A really cool thing you can do with gulp, is make it literally do whatever you want, without you having to explicitly tell it to. What I mean by this is, if you want to, you don't even have to write gulp in the terminal. You can make gulp automatically run your tasks just by making a small change in any of your files that are being 'watched'. In order to illustrate this. Let's see how this would look:

gulp.task("watchFiles", function(){

gulp.watch(["filename1", "filename2", "..."], [taskToRunAfterChange])

})

So let's say I wanted to run a task called automateScripts which would watch a scripts directory with multiple directories inside that which also had multiple javascript files. This can be achieved by using glob patterns, which is basically like a regex to match all cases.
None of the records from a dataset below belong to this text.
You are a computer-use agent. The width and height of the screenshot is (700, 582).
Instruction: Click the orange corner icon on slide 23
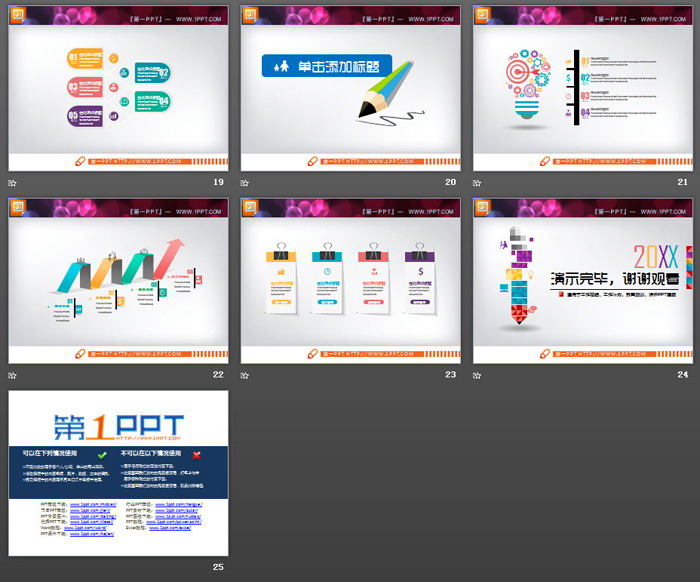[x=250, y=206]
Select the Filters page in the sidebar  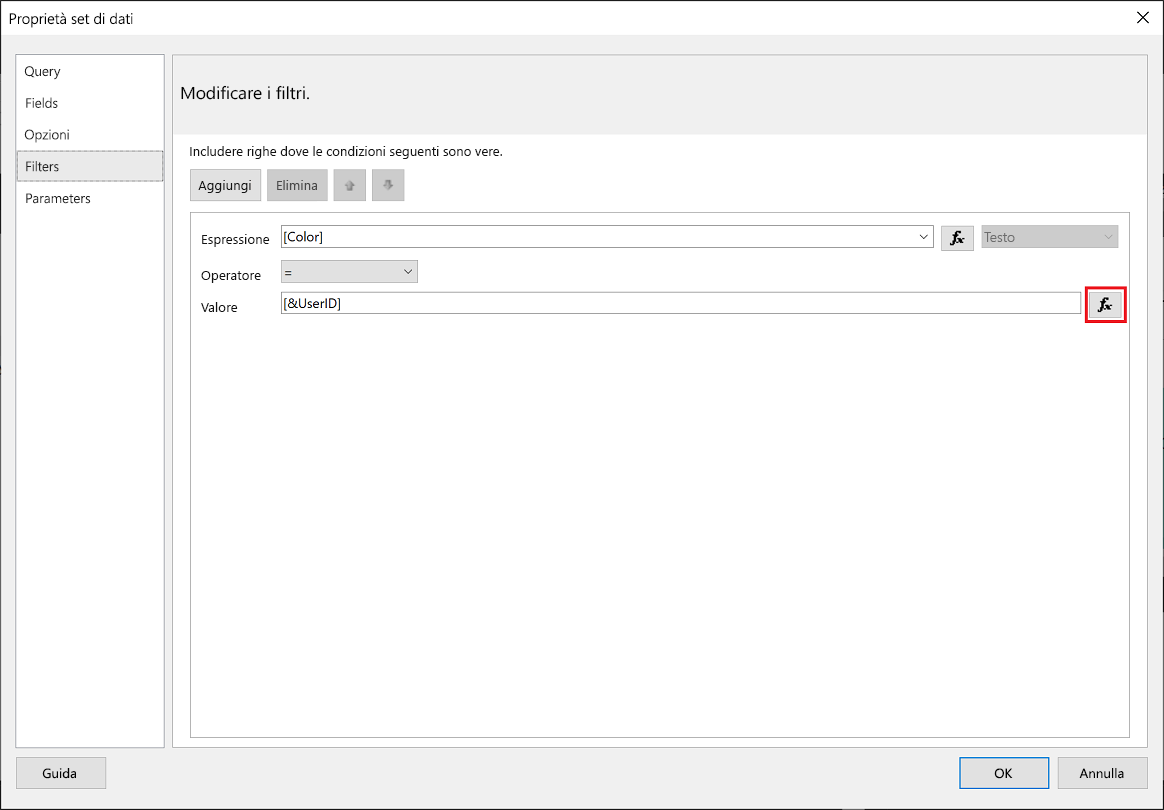coord(45,166)
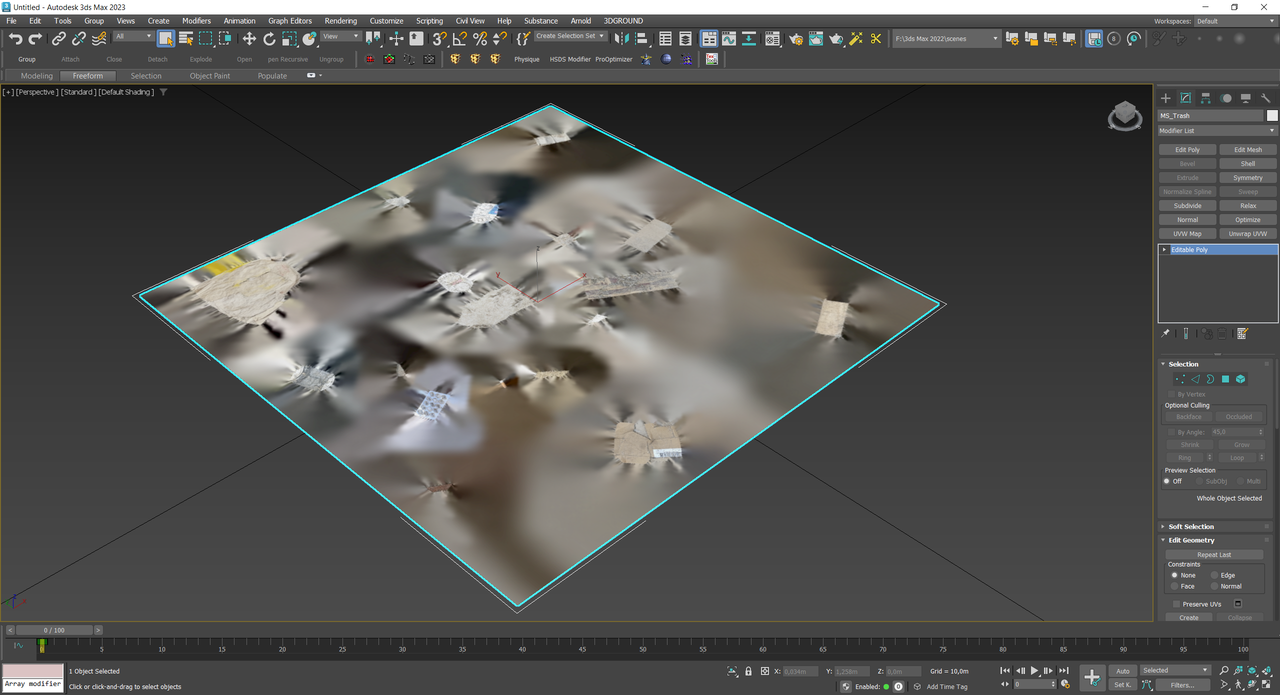Image resolution: width=1280 pixels, height=695 pixels.
Task: Choose the Face constraint option
Action: coord(1175,586)
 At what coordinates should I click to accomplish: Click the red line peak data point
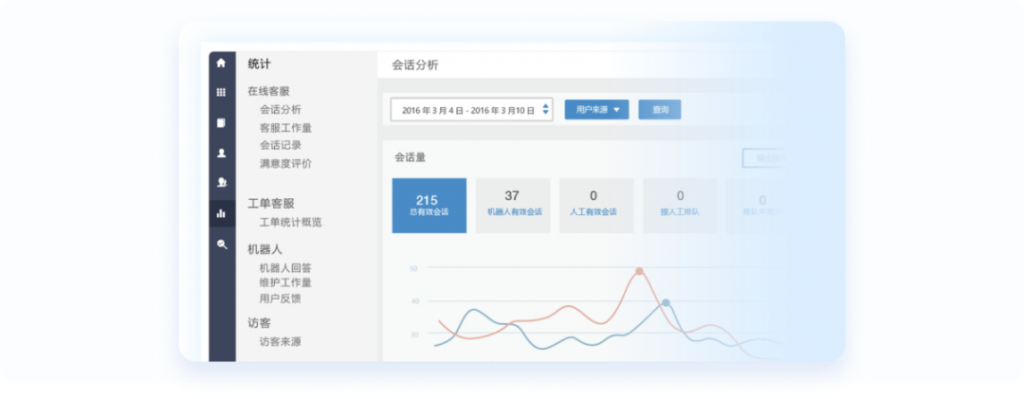(639, 271)
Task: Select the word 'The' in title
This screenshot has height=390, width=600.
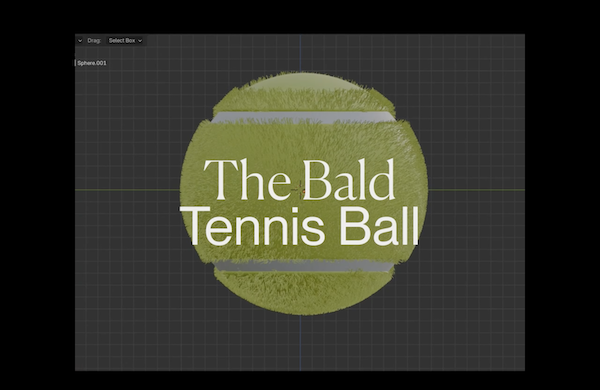Action: 247,180
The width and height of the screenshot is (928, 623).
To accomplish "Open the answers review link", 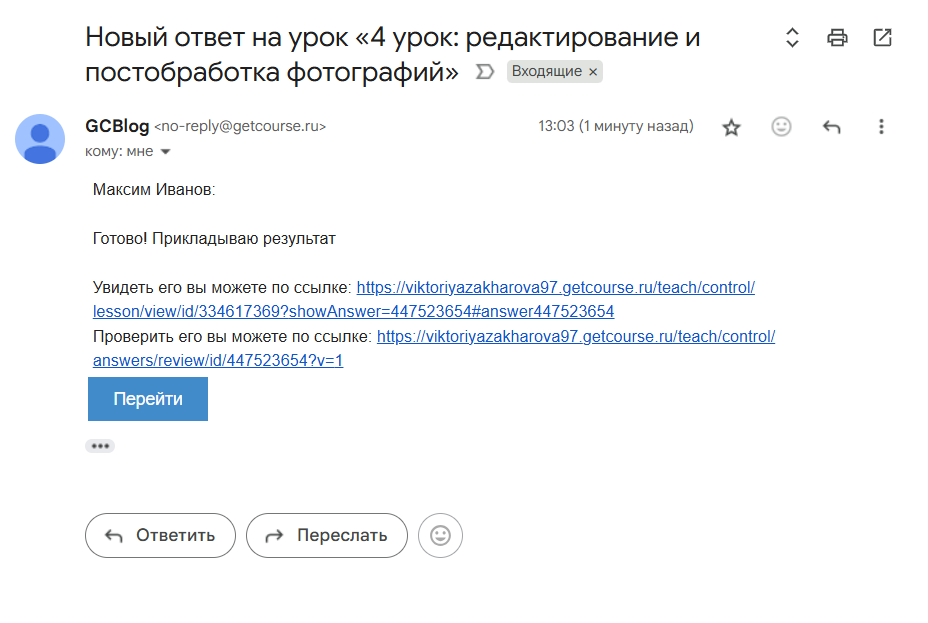I will (x=575, y=336).
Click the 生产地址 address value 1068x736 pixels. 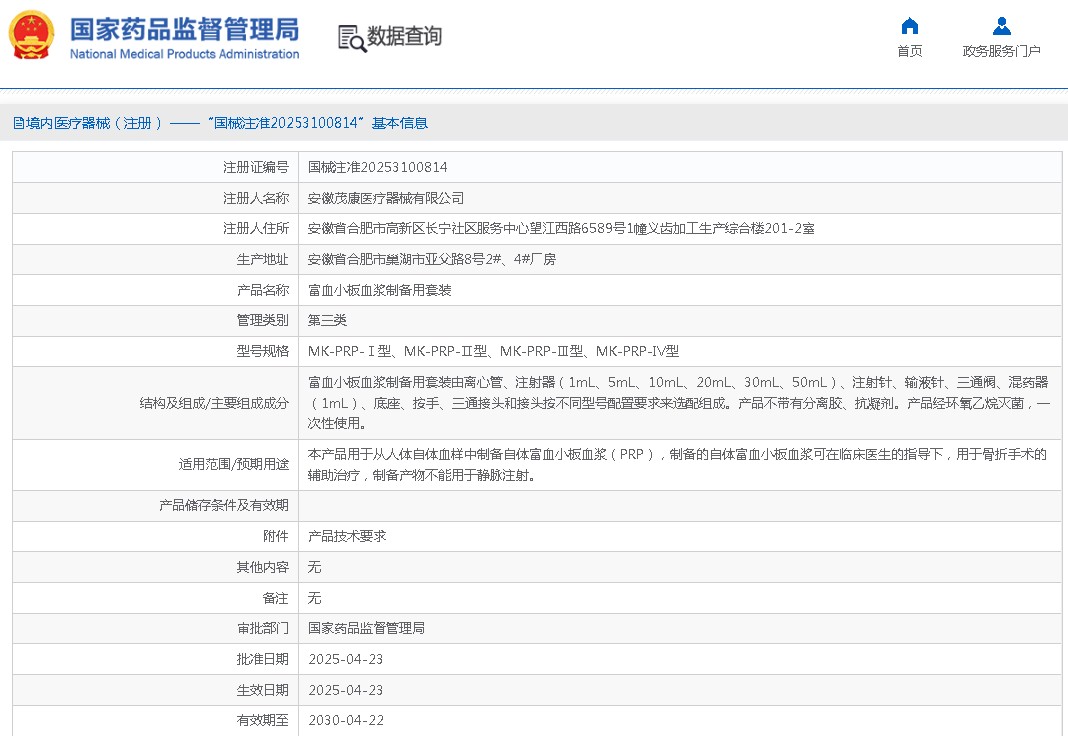(431, 259)
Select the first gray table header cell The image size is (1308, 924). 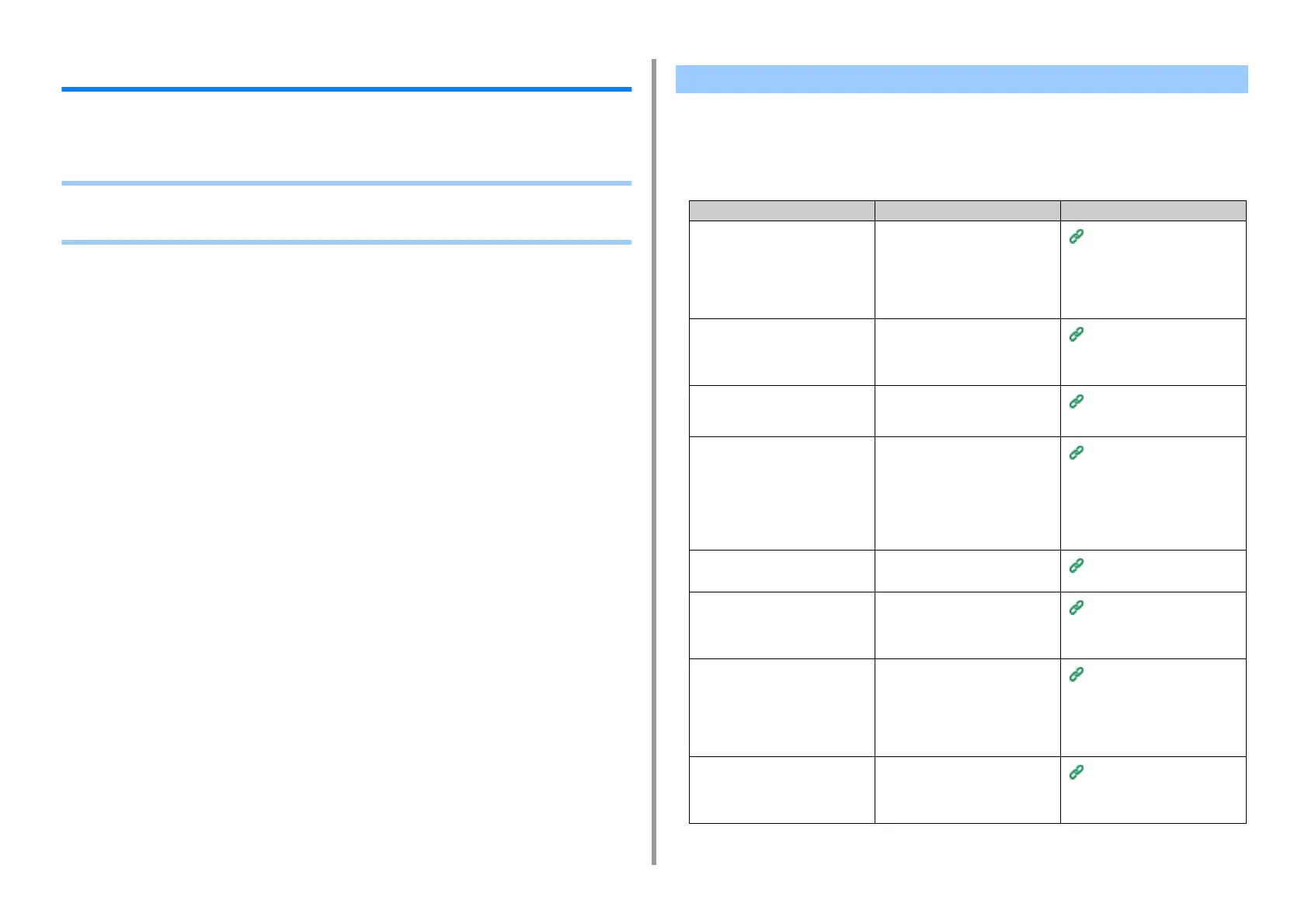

gulp.task("watchFiles", function(){

gulp.watch(["scripts/**/*.js"], [automateScripts])

})

You can easily see how you can apply this to automate all of your tasks within a project. If you are using rails, you probably don't need this since it uses the asset-pipeline, but if you are building your own web-app from scratch or anything that involves tasks without a robust framework like rails, then this would be a perfect solution to many of your problems!